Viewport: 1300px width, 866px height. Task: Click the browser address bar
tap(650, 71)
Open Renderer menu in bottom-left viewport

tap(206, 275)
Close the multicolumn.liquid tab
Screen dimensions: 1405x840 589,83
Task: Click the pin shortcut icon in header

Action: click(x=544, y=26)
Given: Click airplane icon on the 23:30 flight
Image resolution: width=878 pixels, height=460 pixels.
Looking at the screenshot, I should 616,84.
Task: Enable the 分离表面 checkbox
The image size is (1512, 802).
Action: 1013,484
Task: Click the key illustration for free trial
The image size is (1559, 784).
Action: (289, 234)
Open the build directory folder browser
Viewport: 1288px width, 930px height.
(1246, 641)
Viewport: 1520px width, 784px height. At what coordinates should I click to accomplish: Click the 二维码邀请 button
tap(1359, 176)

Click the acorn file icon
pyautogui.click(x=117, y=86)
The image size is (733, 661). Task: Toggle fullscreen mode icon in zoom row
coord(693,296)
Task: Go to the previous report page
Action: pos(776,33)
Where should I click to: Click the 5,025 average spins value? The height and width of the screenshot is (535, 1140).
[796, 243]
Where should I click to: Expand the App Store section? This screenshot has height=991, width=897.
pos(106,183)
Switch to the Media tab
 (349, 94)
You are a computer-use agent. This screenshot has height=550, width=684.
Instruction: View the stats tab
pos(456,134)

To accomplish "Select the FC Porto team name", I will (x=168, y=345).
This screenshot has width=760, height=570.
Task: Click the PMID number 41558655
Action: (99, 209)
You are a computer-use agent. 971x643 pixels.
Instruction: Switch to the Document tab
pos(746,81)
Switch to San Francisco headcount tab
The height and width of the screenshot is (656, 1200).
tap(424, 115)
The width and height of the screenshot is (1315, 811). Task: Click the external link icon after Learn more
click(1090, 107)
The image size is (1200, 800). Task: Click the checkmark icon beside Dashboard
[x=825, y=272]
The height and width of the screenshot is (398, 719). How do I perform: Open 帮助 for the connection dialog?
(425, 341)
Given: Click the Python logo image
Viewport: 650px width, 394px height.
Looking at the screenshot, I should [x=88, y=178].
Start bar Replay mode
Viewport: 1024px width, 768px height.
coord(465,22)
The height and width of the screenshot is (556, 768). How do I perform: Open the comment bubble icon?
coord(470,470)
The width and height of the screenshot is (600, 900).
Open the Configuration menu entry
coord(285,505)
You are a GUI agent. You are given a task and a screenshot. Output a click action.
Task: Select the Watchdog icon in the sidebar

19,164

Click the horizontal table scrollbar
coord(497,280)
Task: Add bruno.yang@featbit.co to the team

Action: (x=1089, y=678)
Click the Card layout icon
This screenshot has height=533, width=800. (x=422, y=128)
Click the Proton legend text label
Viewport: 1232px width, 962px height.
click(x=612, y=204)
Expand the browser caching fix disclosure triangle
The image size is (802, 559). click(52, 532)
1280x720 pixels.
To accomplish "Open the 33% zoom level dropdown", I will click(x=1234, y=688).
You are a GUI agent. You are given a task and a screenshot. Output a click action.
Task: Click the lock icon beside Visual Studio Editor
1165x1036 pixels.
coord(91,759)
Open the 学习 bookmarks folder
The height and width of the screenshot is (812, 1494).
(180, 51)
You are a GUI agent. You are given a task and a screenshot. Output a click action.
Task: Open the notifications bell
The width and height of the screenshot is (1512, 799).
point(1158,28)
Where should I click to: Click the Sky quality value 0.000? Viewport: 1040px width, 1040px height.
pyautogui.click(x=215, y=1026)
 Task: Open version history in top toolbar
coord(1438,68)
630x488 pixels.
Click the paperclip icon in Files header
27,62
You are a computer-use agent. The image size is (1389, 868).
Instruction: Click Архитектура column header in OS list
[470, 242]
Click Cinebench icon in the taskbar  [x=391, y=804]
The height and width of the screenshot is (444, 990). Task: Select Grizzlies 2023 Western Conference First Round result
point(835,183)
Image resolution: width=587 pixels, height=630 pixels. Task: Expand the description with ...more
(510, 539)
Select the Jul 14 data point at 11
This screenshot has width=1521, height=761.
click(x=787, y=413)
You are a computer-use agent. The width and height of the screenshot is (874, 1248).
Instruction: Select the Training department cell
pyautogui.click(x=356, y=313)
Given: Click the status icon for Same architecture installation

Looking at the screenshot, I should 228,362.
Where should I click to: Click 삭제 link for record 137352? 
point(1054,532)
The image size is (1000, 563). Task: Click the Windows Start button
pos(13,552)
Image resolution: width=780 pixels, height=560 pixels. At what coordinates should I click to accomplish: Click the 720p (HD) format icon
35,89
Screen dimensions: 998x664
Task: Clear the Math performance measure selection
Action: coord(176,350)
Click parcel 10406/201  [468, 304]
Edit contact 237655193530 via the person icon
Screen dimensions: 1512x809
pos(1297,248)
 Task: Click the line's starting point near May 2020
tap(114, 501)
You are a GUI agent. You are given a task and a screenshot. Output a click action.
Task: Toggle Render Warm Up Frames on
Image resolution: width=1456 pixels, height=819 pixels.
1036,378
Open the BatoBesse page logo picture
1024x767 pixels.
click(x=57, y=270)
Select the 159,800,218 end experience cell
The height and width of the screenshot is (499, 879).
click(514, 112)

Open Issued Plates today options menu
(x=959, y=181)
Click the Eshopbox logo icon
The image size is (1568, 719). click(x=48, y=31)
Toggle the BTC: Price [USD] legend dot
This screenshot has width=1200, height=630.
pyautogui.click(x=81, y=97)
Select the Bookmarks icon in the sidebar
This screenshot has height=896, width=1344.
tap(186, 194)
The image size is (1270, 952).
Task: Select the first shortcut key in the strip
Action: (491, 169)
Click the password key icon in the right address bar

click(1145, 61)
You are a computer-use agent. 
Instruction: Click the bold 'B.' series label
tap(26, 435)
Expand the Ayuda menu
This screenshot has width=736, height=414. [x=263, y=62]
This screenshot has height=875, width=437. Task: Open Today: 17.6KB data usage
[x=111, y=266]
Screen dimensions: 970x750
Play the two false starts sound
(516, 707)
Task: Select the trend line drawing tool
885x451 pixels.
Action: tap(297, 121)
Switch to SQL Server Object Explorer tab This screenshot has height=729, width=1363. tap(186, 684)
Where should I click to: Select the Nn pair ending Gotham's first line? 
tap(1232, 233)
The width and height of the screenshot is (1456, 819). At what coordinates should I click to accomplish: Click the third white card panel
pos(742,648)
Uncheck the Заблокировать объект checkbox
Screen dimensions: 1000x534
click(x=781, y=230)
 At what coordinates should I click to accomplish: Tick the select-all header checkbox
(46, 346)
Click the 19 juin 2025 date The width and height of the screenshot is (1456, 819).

* * * *

* Instructions to follow
Reproduce all of the records above verbatim, with every line unchanged and in its original order.

* Correct answer
Viewport: 1300px width, 866px height. Task: Click the browser address bar
tap(650, 71)
Open Renderer menu in bottom-left viewport

tap(206, 275)
Close the multicolumn.liquid tab
Screen dimensions: 1405x840 589,83
Task: Click the pin shortcut icon in header

Action: click(x=544, y=26)
Given: Click airplane icon on the 23:30 flight
Image resolution: width=878 pixels, height=460 pixels.
Looking at the screenshot, I should 616,84.
Task: Enable the 分离表面 checkbox
The image size is (1512, 802).
Action: 1013,484
Task: Click the key illustration for free trial
The image size is (1559, 784).
Action: (289, 234)
Open the build directory folder browser
Viewport: 1288px width, 930px height.
(1246, 641)
Viewport: 1520px width, 784px height. At what coordinates should I click to accomplish: Click the 二维码邀请 button
tap(1359, 176)

Click the acorn file icon
pyautogui.click(x=117, y=86)
The image size is (733, 661). Task: Toggle fullscreen mode icon in zoom row
coord(693,296)
Task: Go to the previous report page
Action: pos(776,33)
Where should I click to: Click the 5,025 average spins value? The height and width of the screenshot is (535, 1140).
[796, 243]
Where should I click to: Expand the App Store section? This screenshot has height=991, width=897.
pos(106,183)
Switch to the Media tab
 (349, 94)
You are a computer-use agent. This screenshot has height=550, width=684.
Instruction: View the stats tab
pos(456,134)

To accomplish "Select the FC Porto team name", I will (x=168, y=345).
This screenshot has width=760, height=570.
Task: Click the PMID number 41558655
Action: (99, 209)
You are a computer-use agent. 971x643 pixels.
Instruction: Switch to the Document tab
pos(746,81)
Switch to San Francisco headcount tab
The height and width of the screenshot is (656, 1200).
tap(424, 115)
The width and height of the screenshot is (1315, 811). Task: Click the external link icon after Learn more
click(1090, 107)
The image size is (1200, 800). Task: Click the checkmark icon beside Dashboard
[x=825, y=272]
The height and width of the screenshot is (398, 719). How do I perform: Open 帮助 for the connection dialog?
(425, 341)
Given: Click the Python logo image
Viewport: 650px width, 394px height.
Looking at the screenshot, I should [x=88, y=178].
Start bar Replay mode
Viewport: 1024px width, 768px height.
coord(465,22)
The height and width of the screenshot is (556, 768). How do I perform: Open the comment bubble icon?
coord(470,470)
The width and height of the screenshot is (600, 900).
Open the Configuration menu entry
coord(285,505)
You are a GUI agent. You are given a task and a screenshot. Output a click action.
Task: Select the Watchdog icon in the sidebar

19,164

Click the horizontal table scrollbar
coord(497,280)
Task: Add bruno.yang@featbit.co to the team

Action: (x=1089, y=678)
Click the Card layout icon
This screenshot has height=533, width=800. (x=422, y=128)
Click the Proton legend text label
Viewport: 1232px width, 962px height.
click(x=612, y=204)
Expand the browser caching fix disclosure triangle
The image size is (802, 559). click(52, 532)
1280x720 pixels.
To accomplish "Open the 33% zoom level dropdown", I will click(x=1234, y=688).
You are a GUI agent. You are given a task and a screenshot. Output a click action.
Task: Click the lock icon beside Visual Studio Editor
1165x1036 pixels.
coord(91,759)
Open the 学习 bookmarks folder
The height and width of the screenshot is (812, 1494).
(180, 51)
You are a GUI agent. You are given a task and a screenshot. Output a click action.
Task: Open the notifications bell
The width and height of the screenshot is (1512, 799).
point(1158,28)
Where should I click to: Click the Sky quality value 0.000? Viewport: 1040px width, 1040px height.
pyautogui.click(x=215, y=1026)
 Task: Open version history in top toolbar
coord(1438,68)
630x488 pixels.
Click the paperclip icon in Files header
27,62
You are a computer-use agent. The image size is (1389, 868).
Instruction: Click Архитектура column header in OS list
[470, 242]
Click Cinebench icon in the taskbar  [x=391, y=804]
The height and width of the screenshot is (444, 990). Task: Select Grizzlies 2023 Western Conference First Round result
point(835,183)
Image resolution: width=587 pixels, height=630 pixels. Task: Expand the description with ...more
(510, 539)
Select the Jul 14 data point at 11
This screenshot has width=1521, height=761.
click(x=787, y=413)
You are a computer-use agent. The width and height of the screenshot is (874, 1248).
Instruction: Select the Training department cell
pyautogui.click(x=356, y=313)
Given: Click the status icon for Same architecture installation

Looking at the screenshot, I should 228,362.
Where should I click to: Click 삭제 link for record 137352? 
point(1054,532)
The image size is (1000, 563). Task: Click the Windows Start button
pos(13,552)
Image resolution: width=780 pixels, height=560 pixels. At what coordinates should I click to accomplish: Click the 720p (HD) format icon
35,89
Screen dimensions: 998x664
Task: Clear the Math performance measure selection
Action: coord(176,350)
Click parcel 10406/201  [468, 304]
Edit contact 237655193530 via the person icon
Screen dimensions: 1512x809
pos(1297,248)
 Task: Click the line's starting point near May 2020
tap(114, 501)
You are a GUI agent. You are given a task and a screenshot. Output a click action.
Task: Toggle Render Warm Up Frames on
Image resolution: width=1456 pixels, height=819 pixels.
1036,378
Open the BatoBesse page logo picture
1024x767 pixels.
click(x=57, y=270)
Select the 159,800,218 end experience cell
The height and width of the screenshot is (499, 879).
click(514, 112)

Open Issued Plates today options menu
(x=959, y=181)
Click the Eshopbox logo icon
The image size is (1568, 719). click(x=48, y=31)
Toggle the BTC: Price [USD] legend dot
This screenshot has width=1200, height=630.
pyautogui.click(x=81, y=97)
Select the Bookmarks icon in the sidebar
This screenshot has height=896, width=1344.
tap(186, 194)
The image size is (1270, 952).
Task: Select the first shortcut key in the strip
Action: (491, 169)
Click the password key icon in the right address bar

click(1145, 61)
You are a computer-use agent. 
Instruction: Click the bold 'B.' series label
tap(26, 435)
Expand the Ayuda menu
This screenshot has width=736, height=414. [x=263, y=62]
This screenshot has height=875, width=437. Task: Open Today: 17.6KB data usage
[x=111, y=266]
Screen dimensions: 970x750
Play the two false starts sound
(516, 707)
Task: Select the trend line drawing tool
885x451 pixels.
Action: tap(297, 121)
Switch to SQL Server Object Explorer tab This screenshot has height=729, width=1363. tap(186, 684)
Where should I click to: Select the Nn pair ending Gotham's first line? 
tap(1232, 233)
The width and height of the screenshot is (1456, 819). At what coordinates should I click to accomplish: Click the third white card panel
pos(742,648)
Uncheck the Заблокировать объект checkbox
Screen dimensions: 1000x534
click(x=781, y=230)
 At what coordinates should I click to accomplish: Tick the select-all header checkbox
(46, 346)
Click the 19 juin 2025 date The width and height of the screenshot is (1456, 819).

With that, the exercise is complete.